Unreported flaky test detected

If the flaky tests below are affected by the changes, please review and update the changes accordingly. Otherwise, a maintainer should report the flaky tests prior to merging the PR.

org.keycloak.testsuite.cluster.RealmInvalidationClusterTest#crudWithFailover

Keycloak CI - Store IT (mysql)

java.lang.RuntimeException: java.lang.IllegalStateException: Keycloak unexpectedly died :(
	at org.keycloak.testsuite.arquillian.containers.KeycloakQuarkusServerDeployableContainer.start(KeycloakQuarkusServerDeployableContainer.java:71)
	at org.jboss.arquillian.container.impl.ContainerImpl.start(ContainerImpl.java:185)
	at org.jboss.arquillian.container.impl.client.container.ContainerLifecycleController$8.perform(ContainerLifecycleController.java:137)
	at org.jboss.arquillian.container.impl.client.container.ContainerLifecycleController$8.perform(ContainerLifecycleController.java:133)
...

Report flaky test

This gets a +1 from me. I am personally not sure about the option to revert to the current behavior in point 1 above. I would rather always have the username AND email change validations always in place.

Thanks @sguilhen! Yes, I'm not sure either about adding the previous behavior. I just did it because maybe somebody is using only email to link users, and this way they can revert to previous behavior. Let's wait for @pedroigor and we have three votes.

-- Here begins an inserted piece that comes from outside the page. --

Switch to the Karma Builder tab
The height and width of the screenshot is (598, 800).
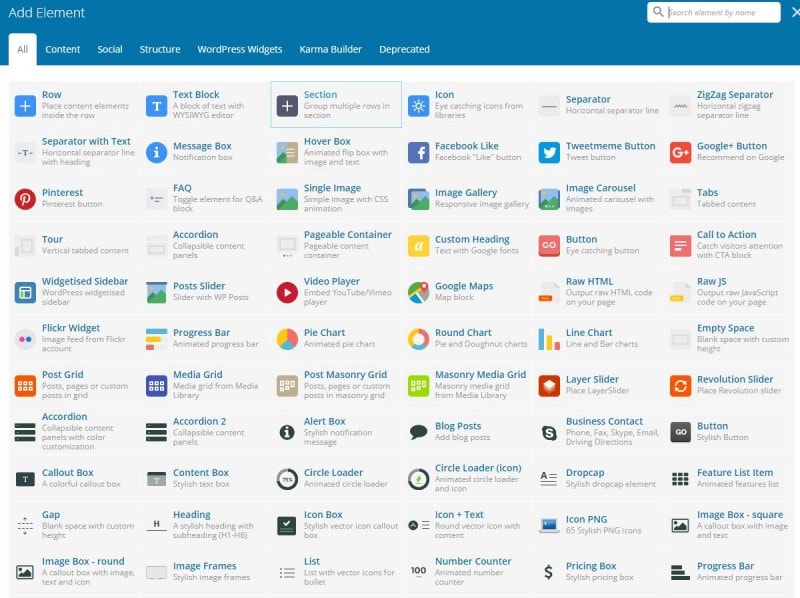329,49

It makes more sense to remove both new options. As @rmartinc mentioned, in a scenario where a legitimate user is trying to link an account from an IdP where the email/username is different, it is still possible to finish the linking by re-authenticating. And this mechanism is much better/secure than allowing sending arbitrary e-mails and eventually taking over accounts.

Perhaps the last thing to add is a release and upgrade guide note about this new behavior.

FTR, this is also related to #25575. Ideally, we should control the behavior of user attributes through user profile. Preventing users from changing emails when being federated from an IdP is a valid use case and could also help as an extra security layer to prevent such issues.

But regardless, we need to prevent sending verification emails when username/email changes in favor of using the user credentials.

OK, I have done the changes we have been talking about:

• There is no new options for the authenticators. The email validator never sends emails if the email/username is changed during review (so previous wrong behavior is not allowed anymore). This step is only available when the username/email received from IdP is used.
• The review button is not displayed if the idp review authenticator was not successfully executed. This avoids the option too.
• The emails and the confirming page of the email verification have been changed a bit. IMHO the email was quite good and just added a sentence saying if you didn't initiate this process... The confirming page was modified more to differentiate title and body, and adding a message similar to the email for the body.
• A upgrading note was added as a notable change commenting the changes.

Let's see the tests but they worked OK for me in another branch.

@rmartinc @pedroigor @sguilhen Thanks for this PR and for reviewing it!

Fantastic news! Thanks a million for creating the PR and reviewing it folks!